=== TASK GOAL ===
Reproduction without pictures: print every entry precisely as written.

=== TASK DATA ===

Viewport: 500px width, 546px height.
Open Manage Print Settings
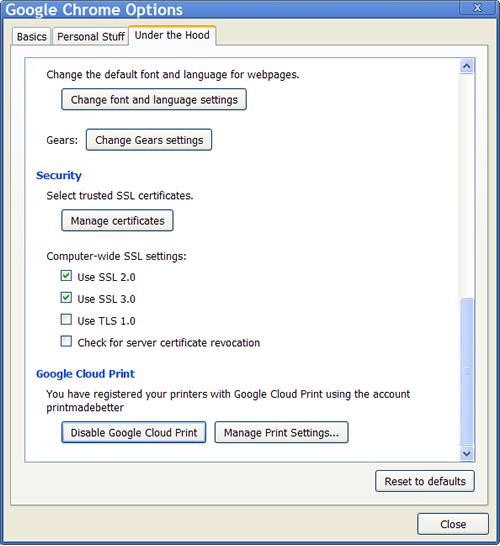281,432
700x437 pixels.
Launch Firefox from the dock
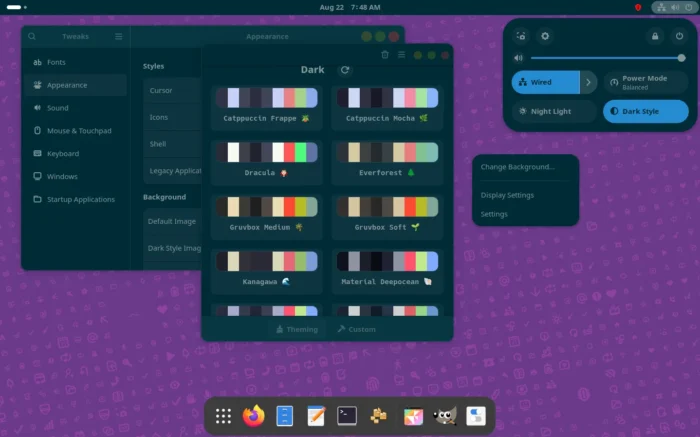point(254,416)
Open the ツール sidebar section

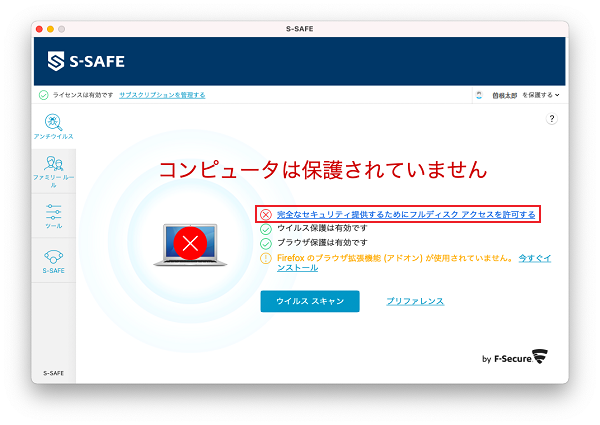coord(53,214)
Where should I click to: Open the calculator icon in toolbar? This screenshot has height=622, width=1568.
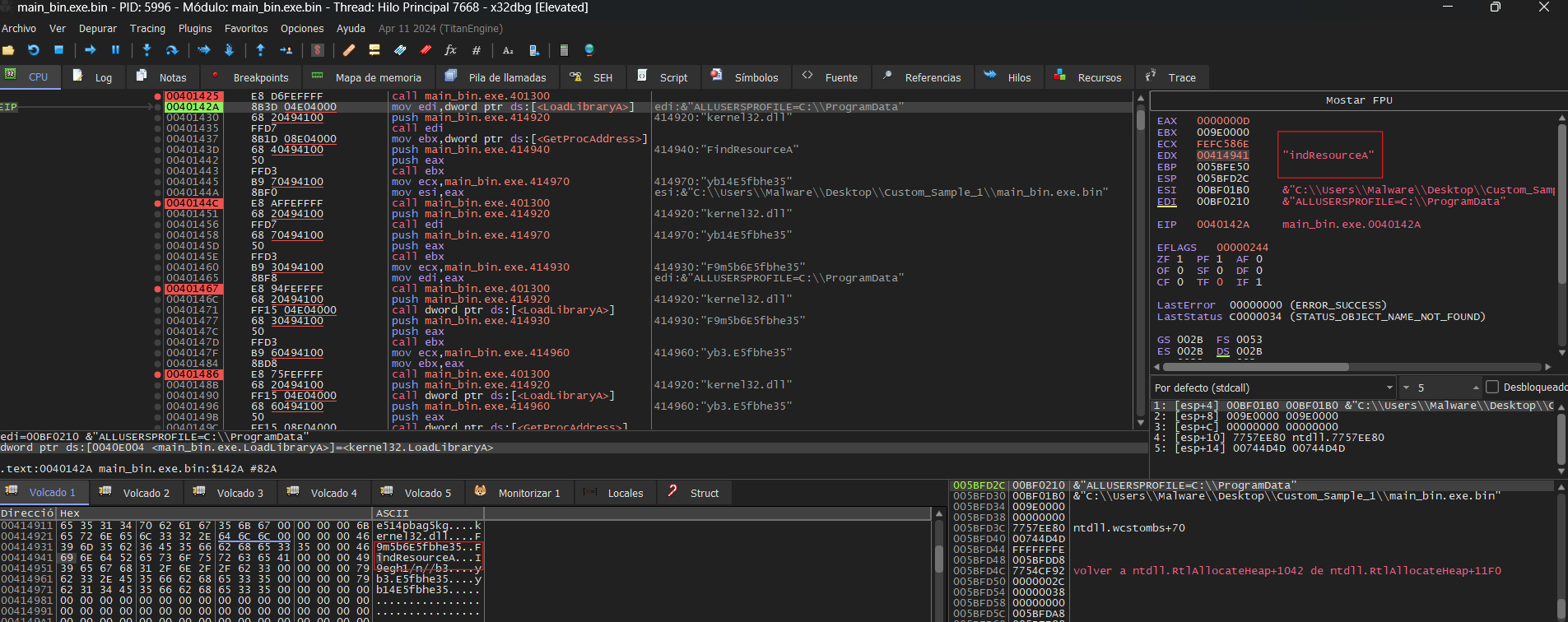(x=564, y=50)
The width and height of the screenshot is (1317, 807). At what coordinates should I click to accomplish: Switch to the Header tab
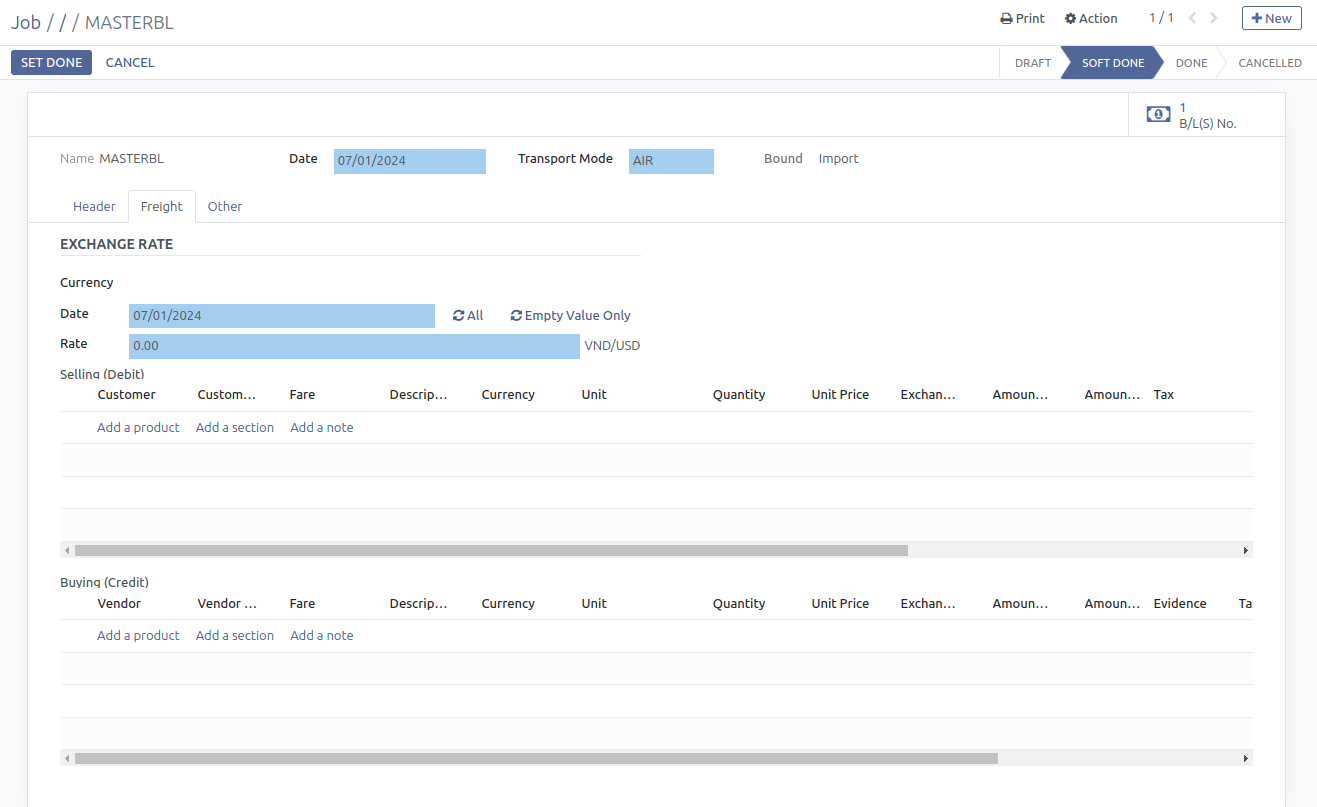click(94, 207)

=== SOLUTION TO THE PROBLEM ===
Viewport: 500px width, 546px height.
Open Manage Print Settings
281,432
700x437 pixels.
Launch Firefox from the dock
point(254,416)
Open the ツール sidebar section

coord(53,214)
Where should I click to: Open the calculator icon in toolbar? This screenshot has height=622, width=1568.
(x=564, y=50)
The width and height of the screenshot is (1317, 807). At what coordinates should I click to accomplish: Switch to the Header tab
click(94, 207)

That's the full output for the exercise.